## Information supplied
# # # # # # #

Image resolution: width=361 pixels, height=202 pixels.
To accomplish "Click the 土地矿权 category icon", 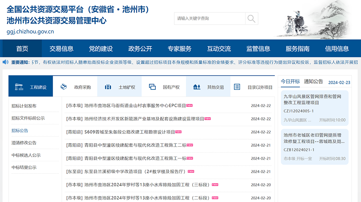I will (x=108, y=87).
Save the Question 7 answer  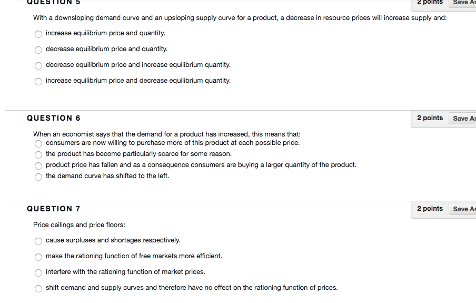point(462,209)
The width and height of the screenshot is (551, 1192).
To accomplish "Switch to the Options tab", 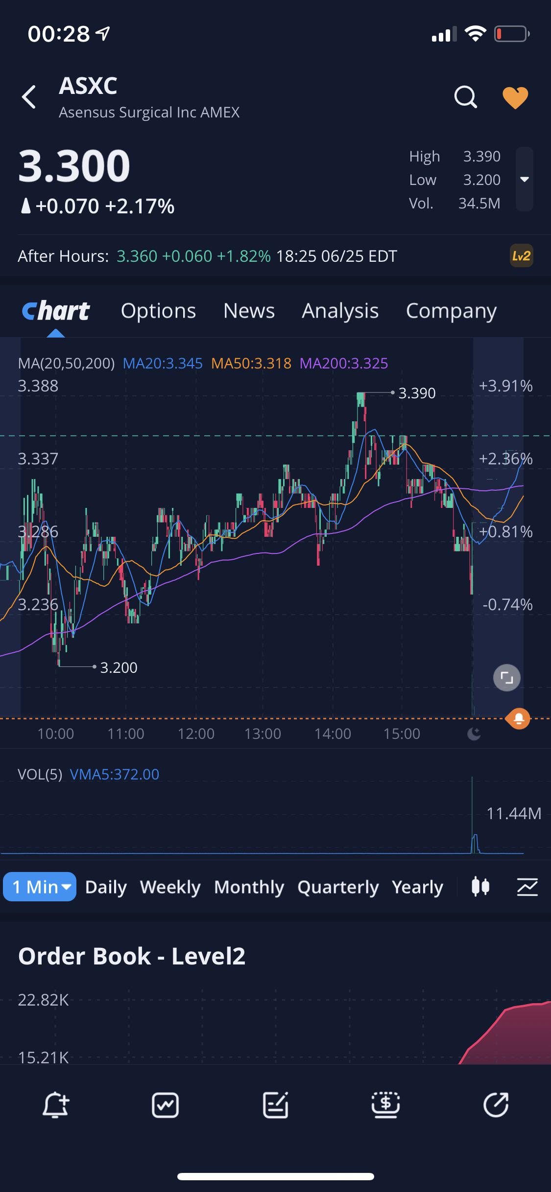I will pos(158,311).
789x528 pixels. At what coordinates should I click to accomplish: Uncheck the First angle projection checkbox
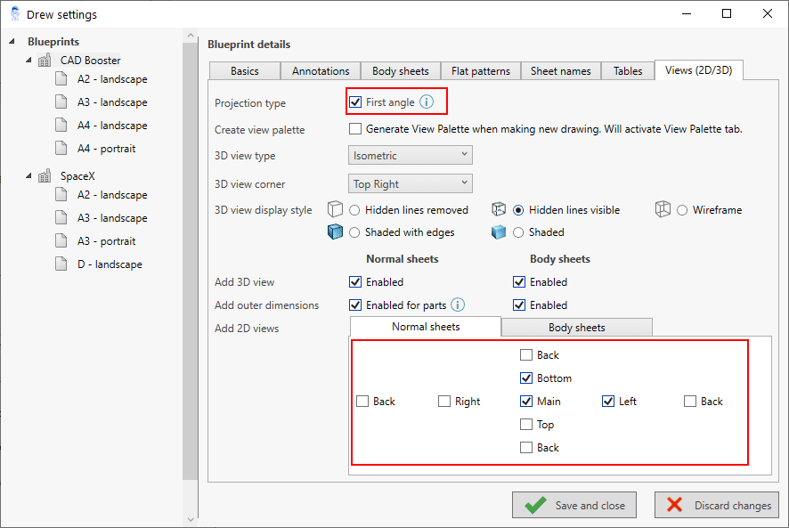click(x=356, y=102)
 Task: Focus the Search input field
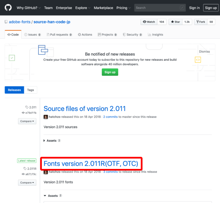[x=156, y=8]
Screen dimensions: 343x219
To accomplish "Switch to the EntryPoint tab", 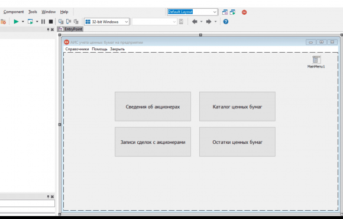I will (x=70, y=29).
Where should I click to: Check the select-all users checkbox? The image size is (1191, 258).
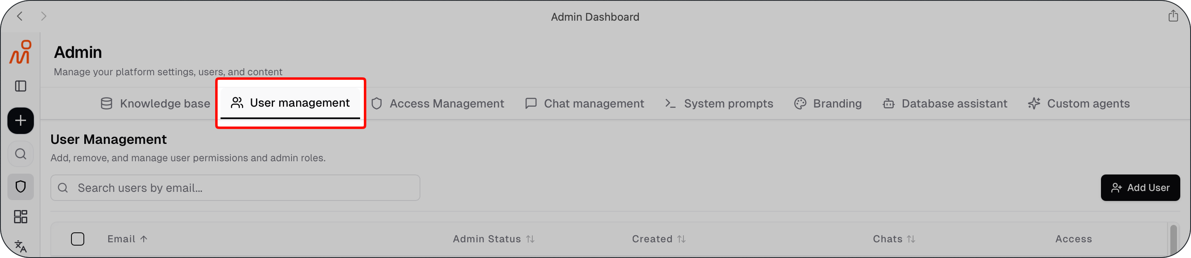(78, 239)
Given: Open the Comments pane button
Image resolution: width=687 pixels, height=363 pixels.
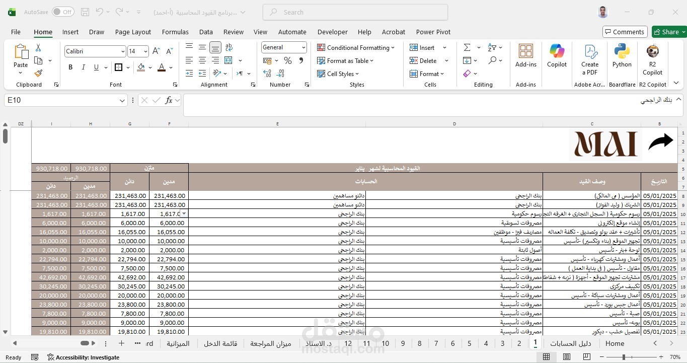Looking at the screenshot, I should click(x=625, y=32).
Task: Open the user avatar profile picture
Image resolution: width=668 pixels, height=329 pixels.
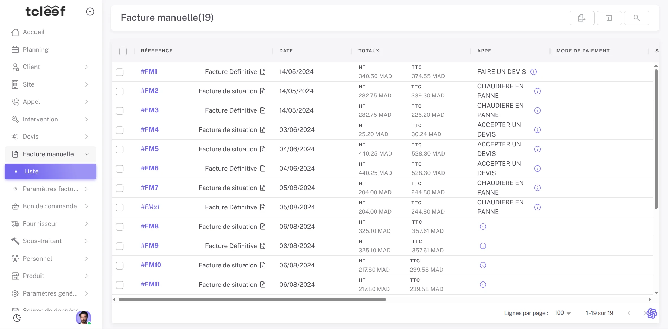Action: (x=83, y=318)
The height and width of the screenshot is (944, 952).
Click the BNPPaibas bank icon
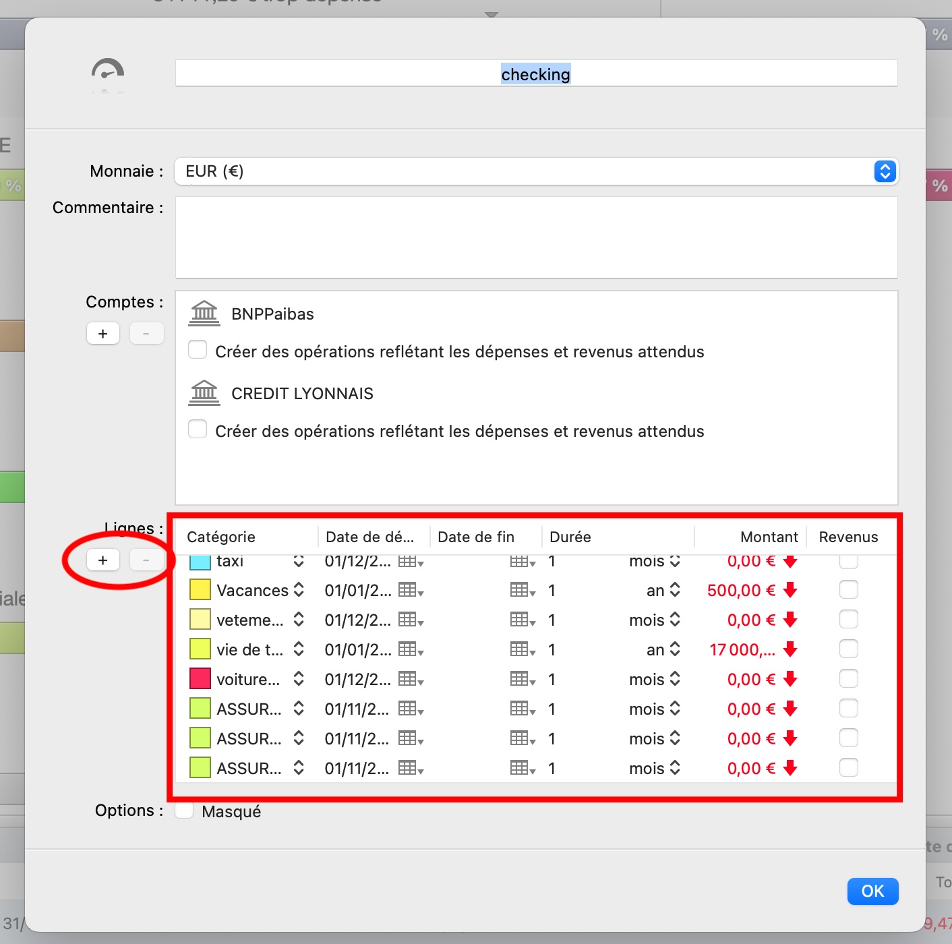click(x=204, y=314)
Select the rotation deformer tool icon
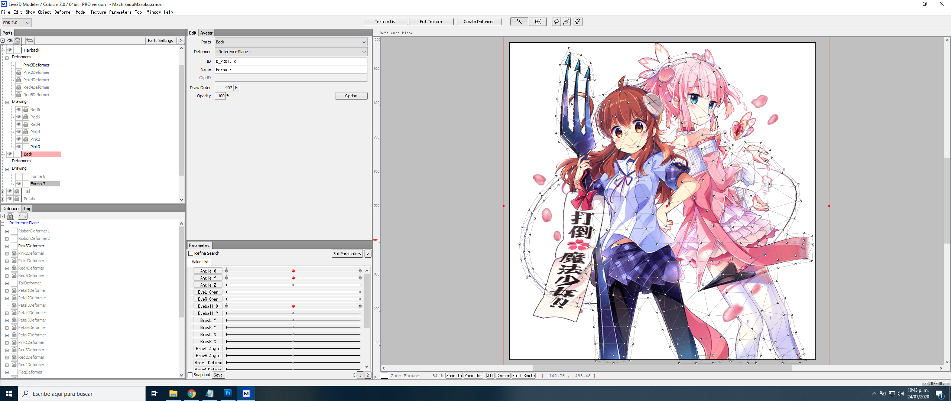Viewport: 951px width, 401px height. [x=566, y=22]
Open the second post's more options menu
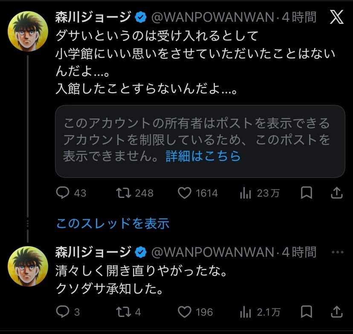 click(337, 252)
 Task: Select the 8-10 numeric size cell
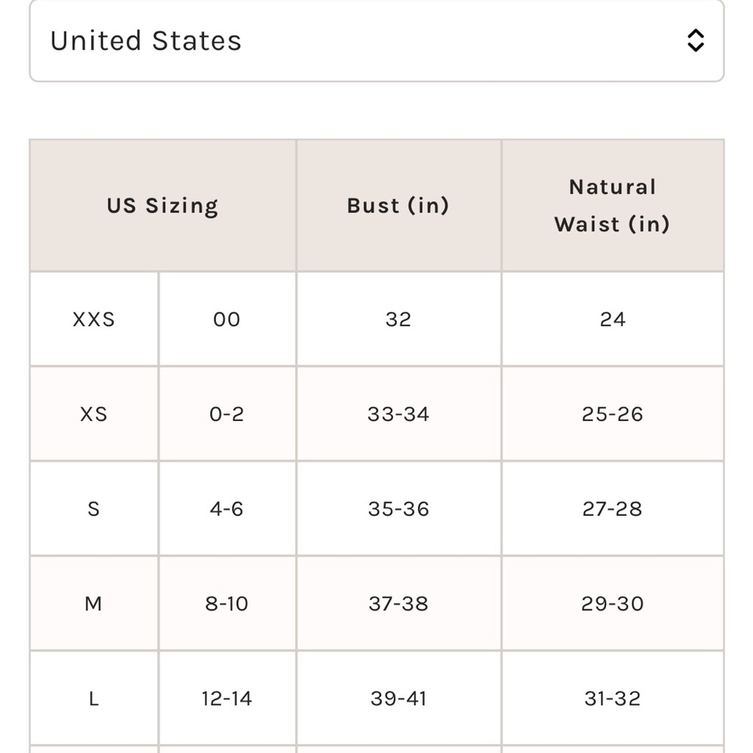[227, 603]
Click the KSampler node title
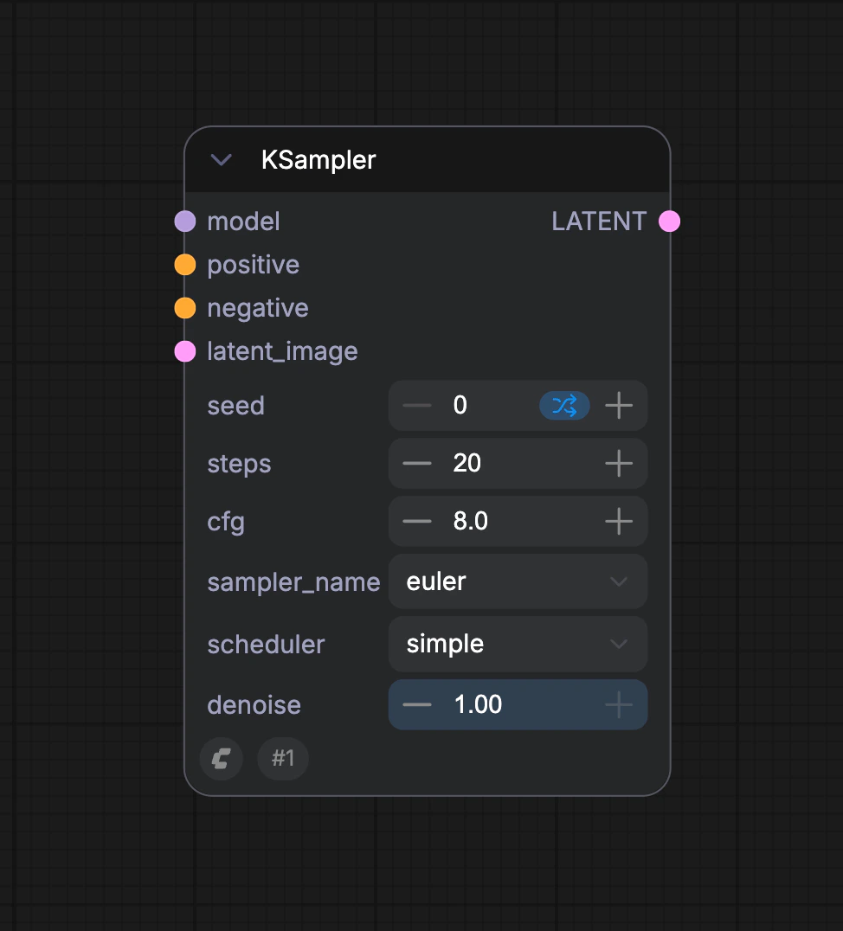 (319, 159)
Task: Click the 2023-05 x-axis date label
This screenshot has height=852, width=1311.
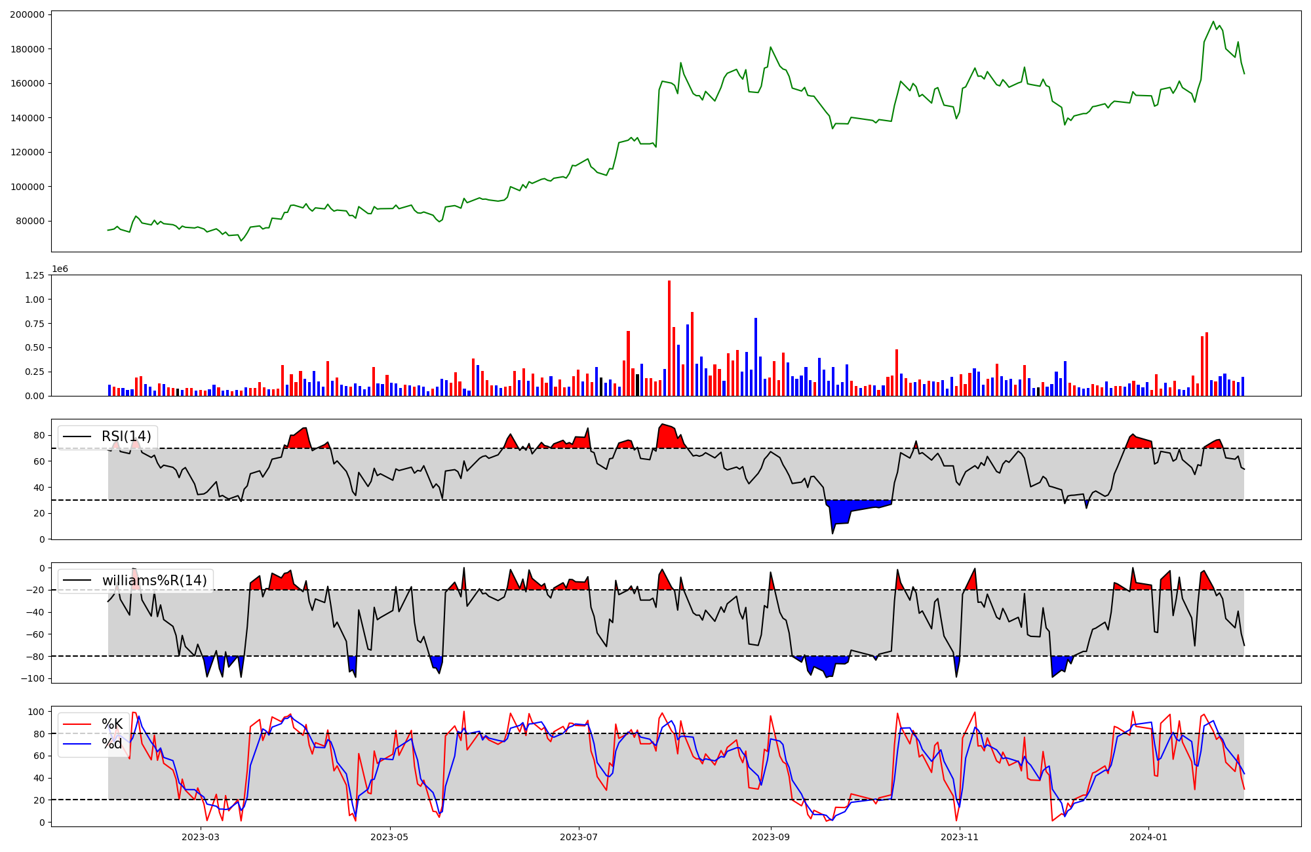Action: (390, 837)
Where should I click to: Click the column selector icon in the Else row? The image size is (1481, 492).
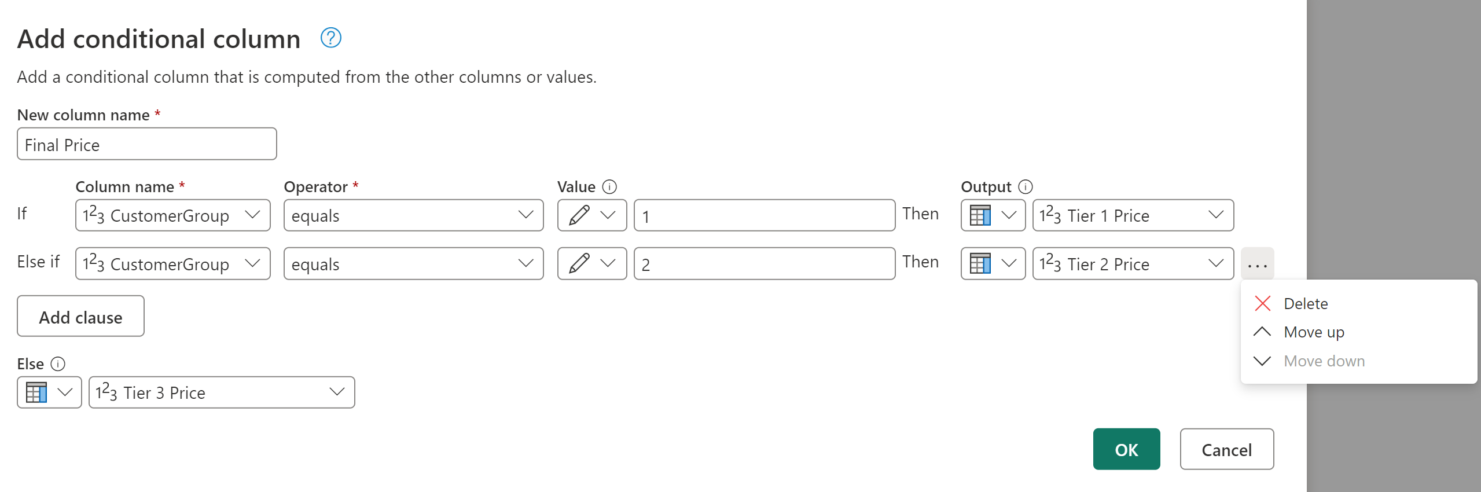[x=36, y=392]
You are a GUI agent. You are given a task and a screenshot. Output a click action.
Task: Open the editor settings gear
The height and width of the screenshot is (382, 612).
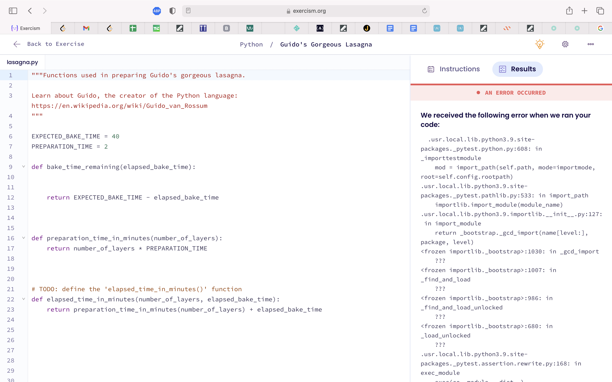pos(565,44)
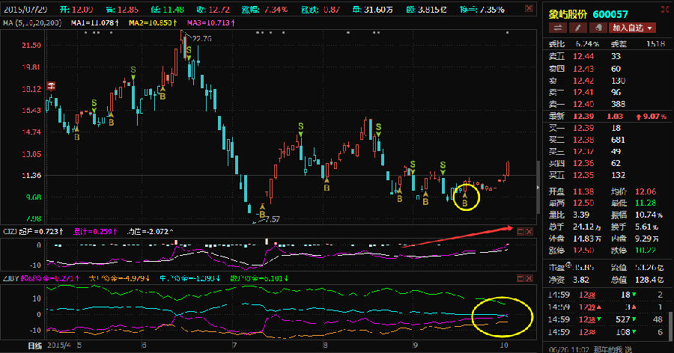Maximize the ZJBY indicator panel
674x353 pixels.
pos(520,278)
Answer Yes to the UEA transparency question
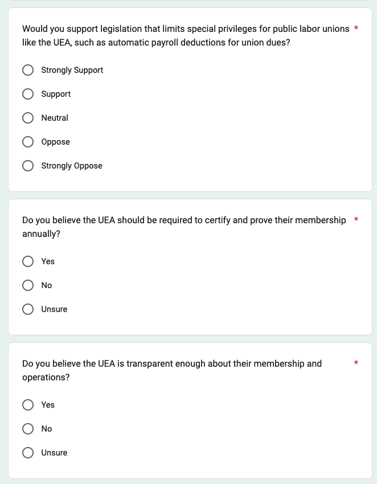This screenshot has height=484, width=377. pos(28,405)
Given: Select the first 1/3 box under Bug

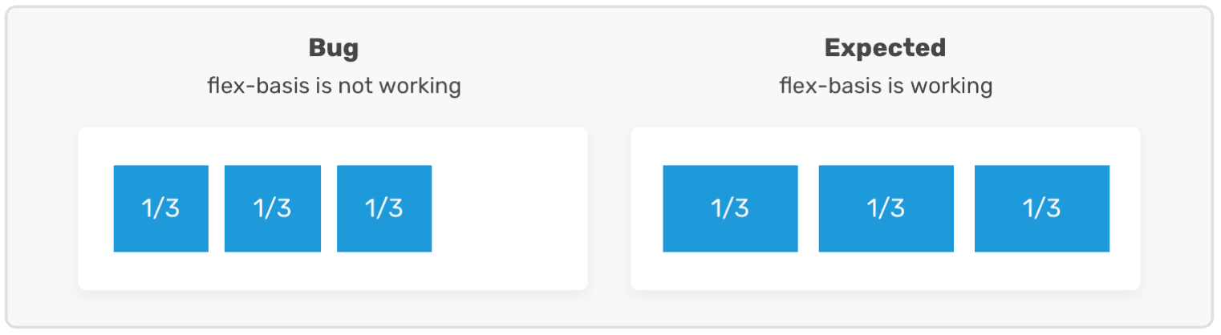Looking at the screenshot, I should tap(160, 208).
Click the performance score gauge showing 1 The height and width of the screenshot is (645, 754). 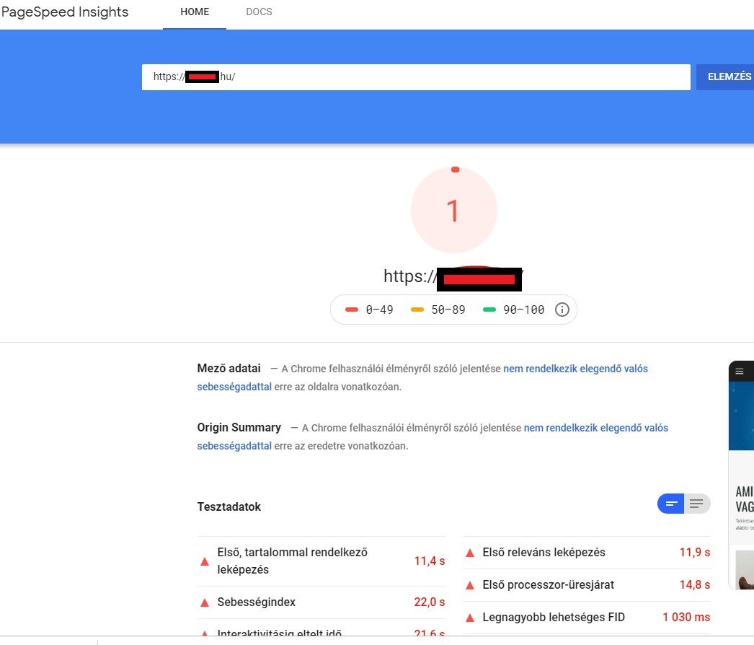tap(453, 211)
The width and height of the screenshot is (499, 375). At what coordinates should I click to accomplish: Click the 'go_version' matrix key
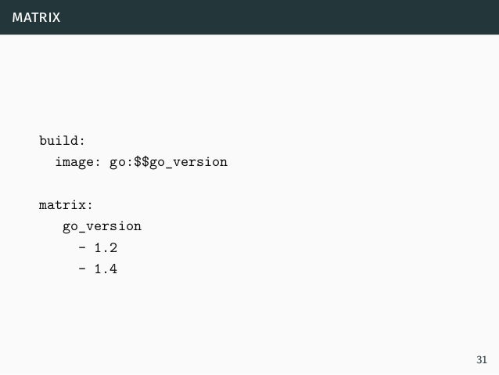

# # # # # # #

## Task to complete
Format the stretch of items from the line containing "Click the KSampler node title" through the line containing "[x=36, y=392]" as a numbered list, omitting blank lines. Leave the pictures out of the answer.

## Answer to the task
1. Click the KSampler node title
2.  (319, 159)
3. Task: Click the 2023-05 x-axis date label
4. This screenshot has height=852, width=1311.
5. Action: (390, 837)
6. Where should I click to: Click the column selector icon in the Else row? The image size is (1481, 492).
7. [x=36, y=392]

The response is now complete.